Writing is more than words on a page

I’m a writer. I write for a living. Specialist reports, policy documents and academic texts with references to obscure philosophers, on whose shoulders I build my argument.

I’m a writer. I write for pleasure too. Poetry for many years and more recently fiction and, of course a bit of, non-fiction.

I’m a writer but I can’t tell you how to write.

Writing is a creative process, not a scientific exercise. And I don’t know you. I don’t know your routine, how your mind works, what makes you get up in the morning. Or what stops you going to sleep at night. I don’t know why you want to write. Only you know that.

I’ve been reading about writing again, something I last did when I studied it in the 1990s. What I wanted to understand better this time around was the process of writing; the methods and rituals writers use to get themselves to the point where there is text on a page. One of my favourites is Annie Dillards’ ‘The writing life’, a meditation on the life of the writer more than a guide to writing per se.

At the opposite end, I’ve read too many prescriptive articles by people who tell me how I ‘should’ write. Get up at 4am. Force myself to write for three hours. Don’t read your email or check Facebook or look at Twitter until you’ve written at least a thousand words. And if any of that works for you, take it, use it, build it in to what makes you a writer. But, please, don’t tell me what I should do. You don’t know me, you don’t know how I write. Writing is intimate, it is personal.

Well over twenty years of writing has taught me that the majority of my time being a ‘writer’ does not involve ‘writing’. It involves meetings, workshops, research, data collection, analysis, synopsis, sketches, long baths and longer walks with the dog. It involves inspiration, conversation, observation and procrastination. Writing involves moments of joy, where the ideas are sparking and neural connections falling into place. It involves moments of darkness, where nothing is working and you despair at what you’ve done (or, rather, haven’t done). And all of this can happen before a single word hits the page.

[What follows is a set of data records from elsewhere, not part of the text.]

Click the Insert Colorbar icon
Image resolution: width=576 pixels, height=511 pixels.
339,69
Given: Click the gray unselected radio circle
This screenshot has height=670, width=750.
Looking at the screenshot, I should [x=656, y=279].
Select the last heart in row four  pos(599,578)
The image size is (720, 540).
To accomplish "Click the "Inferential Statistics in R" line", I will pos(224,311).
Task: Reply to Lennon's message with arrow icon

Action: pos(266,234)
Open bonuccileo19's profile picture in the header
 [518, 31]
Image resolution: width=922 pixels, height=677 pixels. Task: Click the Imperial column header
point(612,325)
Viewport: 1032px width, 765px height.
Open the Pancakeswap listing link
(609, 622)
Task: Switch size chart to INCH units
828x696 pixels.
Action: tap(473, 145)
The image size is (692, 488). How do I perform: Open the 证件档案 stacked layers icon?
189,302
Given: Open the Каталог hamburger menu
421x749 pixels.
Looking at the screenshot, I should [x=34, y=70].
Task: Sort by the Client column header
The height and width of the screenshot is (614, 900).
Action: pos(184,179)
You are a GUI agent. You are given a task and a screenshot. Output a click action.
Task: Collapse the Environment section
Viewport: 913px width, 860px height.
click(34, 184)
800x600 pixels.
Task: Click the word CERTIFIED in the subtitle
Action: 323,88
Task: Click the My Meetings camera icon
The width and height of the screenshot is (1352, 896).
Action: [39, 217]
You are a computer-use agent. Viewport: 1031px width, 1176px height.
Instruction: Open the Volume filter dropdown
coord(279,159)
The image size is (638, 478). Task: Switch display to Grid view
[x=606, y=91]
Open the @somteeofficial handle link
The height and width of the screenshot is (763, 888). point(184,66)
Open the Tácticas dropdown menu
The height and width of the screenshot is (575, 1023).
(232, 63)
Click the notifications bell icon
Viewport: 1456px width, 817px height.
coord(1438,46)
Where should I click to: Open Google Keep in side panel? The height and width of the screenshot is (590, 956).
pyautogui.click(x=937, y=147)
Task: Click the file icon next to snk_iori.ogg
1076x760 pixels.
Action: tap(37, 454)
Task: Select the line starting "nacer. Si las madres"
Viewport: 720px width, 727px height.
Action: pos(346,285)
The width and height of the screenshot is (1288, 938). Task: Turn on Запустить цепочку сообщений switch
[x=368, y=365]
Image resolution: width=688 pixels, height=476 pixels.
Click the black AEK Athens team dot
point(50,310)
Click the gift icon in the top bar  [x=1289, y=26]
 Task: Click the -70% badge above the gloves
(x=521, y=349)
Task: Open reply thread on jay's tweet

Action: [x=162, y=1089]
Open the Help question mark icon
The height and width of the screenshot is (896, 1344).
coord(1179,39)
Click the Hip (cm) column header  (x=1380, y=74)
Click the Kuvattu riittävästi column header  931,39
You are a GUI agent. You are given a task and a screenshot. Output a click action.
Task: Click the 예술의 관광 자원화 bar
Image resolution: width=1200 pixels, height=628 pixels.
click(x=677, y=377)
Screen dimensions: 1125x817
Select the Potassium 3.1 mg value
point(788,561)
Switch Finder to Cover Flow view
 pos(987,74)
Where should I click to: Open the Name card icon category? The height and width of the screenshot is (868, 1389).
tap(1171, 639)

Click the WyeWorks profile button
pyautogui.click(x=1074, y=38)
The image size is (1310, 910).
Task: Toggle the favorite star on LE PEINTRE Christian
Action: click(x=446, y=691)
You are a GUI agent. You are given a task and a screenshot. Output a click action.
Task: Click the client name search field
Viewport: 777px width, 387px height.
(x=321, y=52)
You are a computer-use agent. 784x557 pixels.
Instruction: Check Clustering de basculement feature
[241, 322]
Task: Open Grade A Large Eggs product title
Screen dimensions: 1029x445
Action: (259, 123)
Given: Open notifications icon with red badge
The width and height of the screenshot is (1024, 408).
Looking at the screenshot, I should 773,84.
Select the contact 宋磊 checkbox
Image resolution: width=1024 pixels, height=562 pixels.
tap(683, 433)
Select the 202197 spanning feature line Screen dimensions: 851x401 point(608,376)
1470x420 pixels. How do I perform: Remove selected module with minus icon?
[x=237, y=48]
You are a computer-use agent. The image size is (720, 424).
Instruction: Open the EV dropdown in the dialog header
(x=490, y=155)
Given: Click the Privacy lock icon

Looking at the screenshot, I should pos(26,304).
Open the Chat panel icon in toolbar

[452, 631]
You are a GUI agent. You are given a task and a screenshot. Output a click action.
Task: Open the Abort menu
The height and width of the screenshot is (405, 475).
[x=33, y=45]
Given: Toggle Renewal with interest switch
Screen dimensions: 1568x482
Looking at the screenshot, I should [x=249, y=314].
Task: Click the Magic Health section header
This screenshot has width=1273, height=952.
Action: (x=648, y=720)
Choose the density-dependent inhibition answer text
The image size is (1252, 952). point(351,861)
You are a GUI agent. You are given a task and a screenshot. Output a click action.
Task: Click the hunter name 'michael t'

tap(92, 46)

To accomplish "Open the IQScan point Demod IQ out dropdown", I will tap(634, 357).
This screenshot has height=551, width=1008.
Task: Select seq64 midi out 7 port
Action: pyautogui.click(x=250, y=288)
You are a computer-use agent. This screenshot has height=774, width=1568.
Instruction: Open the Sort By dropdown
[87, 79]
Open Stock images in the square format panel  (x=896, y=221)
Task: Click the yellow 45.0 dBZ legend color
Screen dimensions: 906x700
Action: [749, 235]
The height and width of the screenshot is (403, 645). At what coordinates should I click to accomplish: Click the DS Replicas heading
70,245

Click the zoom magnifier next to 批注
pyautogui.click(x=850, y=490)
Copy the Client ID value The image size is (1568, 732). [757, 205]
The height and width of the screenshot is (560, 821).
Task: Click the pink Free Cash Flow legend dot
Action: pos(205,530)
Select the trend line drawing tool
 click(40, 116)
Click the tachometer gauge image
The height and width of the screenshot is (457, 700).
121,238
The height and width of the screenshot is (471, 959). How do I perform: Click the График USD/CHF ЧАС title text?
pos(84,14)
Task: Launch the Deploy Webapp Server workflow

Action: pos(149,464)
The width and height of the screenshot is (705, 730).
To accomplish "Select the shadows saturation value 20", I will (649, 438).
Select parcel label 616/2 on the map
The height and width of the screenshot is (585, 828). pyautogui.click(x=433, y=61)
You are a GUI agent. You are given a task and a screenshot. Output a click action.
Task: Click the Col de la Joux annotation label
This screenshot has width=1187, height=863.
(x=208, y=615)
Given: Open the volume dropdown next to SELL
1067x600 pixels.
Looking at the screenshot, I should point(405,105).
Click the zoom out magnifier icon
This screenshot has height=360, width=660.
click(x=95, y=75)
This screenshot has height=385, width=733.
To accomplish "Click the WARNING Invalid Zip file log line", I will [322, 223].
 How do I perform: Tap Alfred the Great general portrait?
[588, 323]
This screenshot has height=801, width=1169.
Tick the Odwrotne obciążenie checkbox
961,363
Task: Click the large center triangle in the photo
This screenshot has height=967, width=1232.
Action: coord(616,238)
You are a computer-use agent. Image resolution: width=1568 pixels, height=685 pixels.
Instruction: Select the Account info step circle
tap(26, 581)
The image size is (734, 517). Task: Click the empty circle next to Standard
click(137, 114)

Suddenly, somewhere, in the clearing fog, words start to circle, like returning swallows heralding a creative spring. Work fast, make things ready, prepare to receive them and find a place for them to settle. I don’t say catch or capture, they aren’t mine to own or hold, just to nurture, marshal and curate. To arrange and pass on. They will stay a while if the conditions are right.

Writing is a garden of possibility; a place of mystery, growth and decay. Writing is life and death. It is potential, if only you can see it. It is order and disorder; a well manicured lawn or wildflower meadows. I choose what works in the moment and suits the story, suits the path I am taking. [The journey you take as a writer is taken alone]. Familiar in places, new at times, it comes with surprises and satisfying moments of beauty. There are roadblocks and dead-ends, many unwanted distractions too. I have a choice about how I engage with them (or not) and I know all the avoidance mechanisms: A fresh cup of tea, baking bread, cooking dinner. Yes, but sometimes these distractions and procrastinations are necessary. When I’m stuck or an idea is not yet fully formed, doing something else often brings success… an hour, a day or even a week later and often at an unexpected moment.

When it does happen, the act of writing happens in quiet, or with music. It happens at my desk or sat in my favourite armchair. It happens on aeroplanes, in airport lounges, on inter-city trains. It happens in the city and by the sea, under the watchful eye of a mountain or next to a soft-flowing river. Writing happens when it happens. Captured in a notebook, on a laptop, on a scrap of paper. Be prepared. Writing, for me, rarely happens to order or at my command. Sometimes it can be cajoled and wrestled to conform with my schedule, but often those words are short lived, not the best. Persevere. Good writing is immersive and exhausting; exhilarating and inspiring. It has rhythm and it has flow. Sometimes it is emotional, sometimes it is procedural. Sometimes it goes wrong. It often goes astray or at least in unexpected directions. Words discarded, and there will be many, are not wasted. Tuck them away so they might return at another time, in a different guise.

If it takes but a moments to write, it can take an eternity to edit. Editing helps me explore, shape and re-shape the ideas, to straighten the path and help the reader (do you know who they are? After all, this is who we are writing for). It is iterative; a cyclical process lacking straight lines or hard edges. Eventually you reach the end, hopefully in a better shape than when you started. Then there is what I call ‘the poet’s curse’; hours of deep, emotional torment, poring over a single word, a phrase, a sentence, a page. A comma, in a strange place. Is that right? Is it what I meant? No, really what I meant. Affect or effect?

And the point to stop editing? Just before you realise you have reached it, because writing is more than words on a page.